PROBLEM DESCRIPTION = Reproduce the whole listing that follows, exactly as it stands.

DATA PROVIDED =

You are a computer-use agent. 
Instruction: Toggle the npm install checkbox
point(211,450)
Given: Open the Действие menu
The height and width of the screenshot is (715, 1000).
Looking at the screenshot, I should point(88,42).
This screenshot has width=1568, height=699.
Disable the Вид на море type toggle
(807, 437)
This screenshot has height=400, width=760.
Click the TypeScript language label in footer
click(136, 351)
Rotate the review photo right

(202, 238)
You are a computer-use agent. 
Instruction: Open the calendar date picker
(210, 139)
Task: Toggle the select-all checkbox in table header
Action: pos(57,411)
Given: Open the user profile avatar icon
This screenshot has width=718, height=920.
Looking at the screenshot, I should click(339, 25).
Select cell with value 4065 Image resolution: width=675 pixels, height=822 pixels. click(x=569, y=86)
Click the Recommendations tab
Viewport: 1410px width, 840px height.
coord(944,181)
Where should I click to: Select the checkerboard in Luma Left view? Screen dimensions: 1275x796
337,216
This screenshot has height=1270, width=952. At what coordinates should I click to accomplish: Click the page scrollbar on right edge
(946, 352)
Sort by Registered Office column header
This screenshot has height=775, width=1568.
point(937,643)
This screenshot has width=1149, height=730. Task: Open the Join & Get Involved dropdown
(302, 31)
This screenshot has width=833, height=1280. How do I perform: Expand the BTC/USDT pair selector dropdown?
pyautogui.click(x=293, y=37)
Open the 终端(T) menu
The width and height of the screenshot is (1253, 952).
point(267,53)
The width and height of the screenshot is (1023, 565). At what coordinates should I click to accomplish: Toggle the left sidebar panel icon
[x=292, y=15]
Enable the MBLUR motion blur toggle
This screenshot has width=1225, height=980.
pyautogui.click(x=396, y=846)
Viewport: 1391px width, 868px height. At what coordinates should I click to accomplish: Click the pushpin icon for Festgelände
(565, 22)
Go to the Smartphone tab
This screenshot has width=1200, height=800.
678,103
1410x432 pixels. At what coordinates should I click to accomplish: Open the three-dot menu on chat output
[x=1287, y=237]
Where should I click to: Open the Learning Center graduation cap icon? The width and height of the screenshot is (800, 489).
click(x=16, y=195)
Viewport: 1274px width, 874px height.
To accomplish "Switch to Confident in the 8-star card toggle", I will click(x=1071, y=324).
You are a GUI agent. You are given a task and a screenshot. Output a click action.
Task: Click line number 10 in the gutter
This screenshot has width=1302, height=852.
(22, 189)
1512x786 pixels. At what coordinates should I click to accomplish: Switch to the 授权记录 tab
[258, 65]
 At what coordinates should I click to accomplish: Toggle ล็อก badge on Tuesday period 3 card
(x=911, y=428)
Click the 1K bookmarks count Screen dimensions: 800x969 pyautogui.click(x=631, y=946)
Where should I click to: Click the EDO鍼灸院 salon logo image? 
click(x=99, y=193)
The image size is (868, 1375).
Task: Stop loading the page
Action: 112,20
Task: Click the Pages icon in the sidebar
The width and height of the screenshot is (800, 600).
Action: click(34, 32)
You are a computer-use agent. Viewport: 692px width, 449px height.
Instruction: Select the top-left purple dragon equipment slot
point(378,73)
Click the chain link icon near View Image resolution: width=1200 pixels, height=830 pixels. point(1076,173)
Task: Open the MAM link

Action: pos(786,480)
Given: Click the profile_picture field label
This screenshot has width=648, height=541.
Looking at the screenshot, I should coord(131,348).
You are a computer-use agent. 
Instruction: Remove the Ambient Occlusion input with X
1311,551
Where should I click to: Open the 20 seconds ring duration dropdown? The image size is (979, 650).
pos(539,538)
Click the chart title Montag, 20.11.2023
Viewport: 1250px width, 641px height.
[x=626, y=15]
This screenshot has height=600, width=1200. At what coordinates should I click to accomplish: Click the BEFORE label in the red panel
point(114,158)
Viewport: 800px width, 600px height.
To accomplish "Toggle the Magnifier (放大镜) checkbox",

TASK RESULT =
You are a computer-use agent. 
Instruction: Toggle the npm install checkbox
point(211,450)
Given: Open the Действие menu
The height and width of the screenshot is (715, 1000).
Looking at the screenshot, I should point(88,42).
This screenshot has width=1568, height=699.
Disable the Вид на море type toggle
(807, 437)
This screenshot has height=400, width=760.
Click the TypeScript language label in footer
click(136, 351)
Rotate the review photo right

(202, 238)
You are a computer-use agent. 
Instruction: Open the calendar date picker
(210, 139)
Task: Toggle the select-all checkbox in table header
Action: pos(57,411)
Given: Open the user profile avatar icon
This screenshot has width=718, height=920.
Looking at the screenshot, I should click(339, 25).
Select cell with value 4065 Image resolution: width=675 pixels, height=822 pixels. click(x=569, y=86)
Click the Recommendations tab
Viewport: 1410px width, 840px height.
coord(944,181)
Where should I click to: Select the checkerboard in Luma Left view? Screen dimensions: 1275x796
337,216
This screenshot has height=1270, width=952. At what coordinates should I click to accomplish: Click the page scrollbar on right edge
(946, 352)
Sort by Registered Office column header
This screenshot has height=775, width=1568.
point(937,643)
This screenshot has width=1149, height=730. Task: Open the Join & Get Involved dropdown
(302, 31)
This screenshot has width=833, height=1280. How do I perform: Expand the BTC/USDT pair selector dropdown?
pyautogui.click(x=293, y=37)
Open the 终端(T) menu
The width and height of the screenshot is (1253, 952).
point(267,53)
The width and height of the screenshot is (1023, 565). At what coordinates should I click to accomplish: Toggle the left sidebar panel icon
[x=292, y=15]
Enable the MBLUR motion blur toggle
This screenshot has width=1225, height=980.
pyautogui.click(x=396, y=846)
Viewport: 1391px width, 868px height. At what coordinates should I click to accomplish: Click the pushpin icon for Festgelände
(565, 22)
Go to the Smartphone tab
This screenshot has width=1200, height=800.
678,103
1410x432 pixels. At what coordinates should I click to accomplish: Open the three-dot menu on chat output
[x=1287, y=237]
Where should I click to: Open the Learning Center graduation cap icon? The width and height of the screenshot is (800, 489).
click(x=16, y=195)
Viewport: 1274px width, 874px height.
To accomplish "Switch to Confident in the 8-star card toggle", I will click(x=1071, y=324).
You are a GUI agent. You are given a task and a screenshot. Output a click action.
Task: Click line number 10 in the gutter
This screenshot has width=1302, height=852.
(22, 189)
1512x786 pixels. At what coordinates should I click to accomplish: Switch to the 授权记录 tab
[258, 65]
 At what coordinates should I click to accomplish: Toggle ล็อก badge on Tuesday period 3 card
(x=911, y=428)
Click the 1K bookmarks count Screen dimensions: 800x969 pyautogui.click(x=631, y=946)
Where should I click to: Click the EDO鍼灸院 salon logo image? 
click(x=99, y=193)
The image size is (868, 1375).
Task: Stop loading the page
Action: 112,20
Task: Click the Pages icon in the sidebar
The width and height of the screenshot is (800, 600).
Action: click(34, 32)
You are a computer-use agent. Viewport: 692px width, 449px height.
Instruction: Select the top-left purple dragon equipment slot
point(378,73)
Click the chain link icon near View Image resolution: width=1200 pixels, height=830 pixels. point(1076,173)
Task: Open the MAM link

Action: pos(786,480)
Given: Click the profile_picture field label
This screenshot has width=648, height=541.
Looking at the screenshot, I should coord(131,348).
You are a computer-use agent. 
Instruction: Remove the Ambient Occlusion input with X
1311,551
Where should I click to: Open the 20 seconds ring duration dropdown? The image size is (979, 650).
pos(539,538)
Click the chart title Montag, 20.11.2023
Viewport: 1250px width, 641px height.
[x=626, y=15]
This screenshot has height=600, width=1200. At what coordinates should I click to accomplish: Click the BEFORE label in the red panel
point(114,158)
Viewport: 800px width, 600px height.
To accomplish "Toggle the Magnifier (放大镜) checkbox",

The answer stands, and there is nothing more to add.